WHAT USE is politics? It’s a question many Australians began to ask in the lead-up to the 2010 election as the Rudd and then the Gillard government ditched what seemed like a policy a day in a bid to lighten their electoral baggage. The home-insulation scheme; increased childcare places; the carbon pollution reduction scheme; the besieged mining tax; a humane approach to asylum seekers: all went out the door or were heavily scaled back. It was as if the government stood for nought except getting re-elected. What was the point, many wondered, of all the grassroots work, of all the sweat that it took to get rid of the Howard government, when its replacement was so unwilling to stand up for the people and the issues that put it there?
Predictably Labor cried foul, citing lack of support for its schemes from an obstructive opposition and, in the case of the carbon pollution reduction scheme, the Greens. But it didn’t help the government’s credibility that this showpiece scheme, its response to what Rudd had called the “political and moral challenge of our times,” was weak in the first place. With its proposed handouts to the energy industry, the government stood accused of pandering to vested interests. The scheme was so similar to what the previous government had offered that it seemed that no matter whom you voted for, the same sectional groups would retain their hold on power.
Some say we get the governments we deserve, and to an extent this is true. When we stop paying attention to politics, we make it easier for politicians to stop paying attention to us. If we vote for the political equivalent of the crazy warehouse guy (“All the services you want at half the price!! Why pay more?”), we shouldn’t be surprised when we get policies built to fall apart as soon as the press conference is over.
Yet it is also true that governments get the citizens they deserve. If you treat elections as a marketing campaign instead of a genuine contest of ideas, then you should expect people to shop around for the best deal they can get for themselves. Both sides of politics have been happy to abandon their values and fight on their opponent’s territory this year – with Labor attacking the Coalition’s parental-leave policy as “a big new tax” and the Coalition arguing that Labor’s refugee policy is cruel to boat people because it fails to treat them badly enough to discourage them from coming.
There are significant differences in what the major parties have done in the past, and in what they would like to do now, but the scope for difference on what they actually plan to achieve is so limited. Gillard is drawn reluctantly, Abbott gleefully, towards the politics of fear and exclusion. The Coalition would prefer not to act at all on climate change, while Labor wants to do what’s needed – but only if it comes at no political cost.
POLITICS, like nature, abhors a vacuum. Fear dominates elections when there isn’t a positive vision compelling enough to crowd it out, and neither major party has been telling a positive story this election year.

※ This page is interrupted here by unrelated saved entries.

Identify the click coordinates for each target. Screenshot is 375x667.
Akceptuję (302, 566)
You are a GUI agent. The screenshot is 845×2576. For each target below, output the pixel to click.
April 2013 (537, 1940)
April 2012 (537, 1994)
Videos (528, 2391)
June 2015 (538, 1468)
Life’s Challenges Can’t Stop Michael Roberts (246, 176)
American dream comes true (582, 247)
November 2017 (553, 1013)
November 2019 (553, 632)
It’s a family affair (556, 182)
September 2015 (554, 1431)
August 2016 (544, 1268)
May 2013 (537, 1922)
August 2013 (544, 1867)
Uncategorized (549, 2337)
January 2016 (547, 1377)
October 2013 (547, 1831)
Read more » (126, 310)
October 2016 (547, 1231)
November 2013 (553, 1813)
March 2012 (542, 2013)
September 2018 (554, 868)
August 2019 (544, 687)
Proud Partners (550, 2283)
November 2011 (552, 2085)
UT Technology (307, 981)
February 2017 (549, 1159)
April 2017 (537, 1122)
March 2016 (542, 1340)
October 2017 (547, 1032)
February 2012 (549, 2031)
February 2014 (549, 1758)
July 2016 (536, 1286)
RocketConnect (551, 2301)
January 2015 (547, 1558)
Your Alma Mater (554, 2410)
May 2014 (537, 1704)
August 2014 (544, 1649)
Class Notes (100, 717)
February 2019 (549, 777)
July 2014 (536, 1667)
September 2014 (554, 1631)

A stasis has settled over government and opposition in Australia. We need to change the game. Governments in Australia have traditionally fought hard for their showpiece policies. After the second world war Prime Minister Menzies fought to repair relations with Japan to underwrite Australia’s export future. Whitlam fought for tariff cuts and Medicare. Fraser fought for acceptance for Vietnamese boat people. Hawke fought for the Accord and for floating the dollar. Howard fought for gun control and the GST. All of them staked their political futures on big gambles, things they believed in so strongly that they would rather not be in power than not achieve them. In Rudd, and now Gillard, we have no such beliefs.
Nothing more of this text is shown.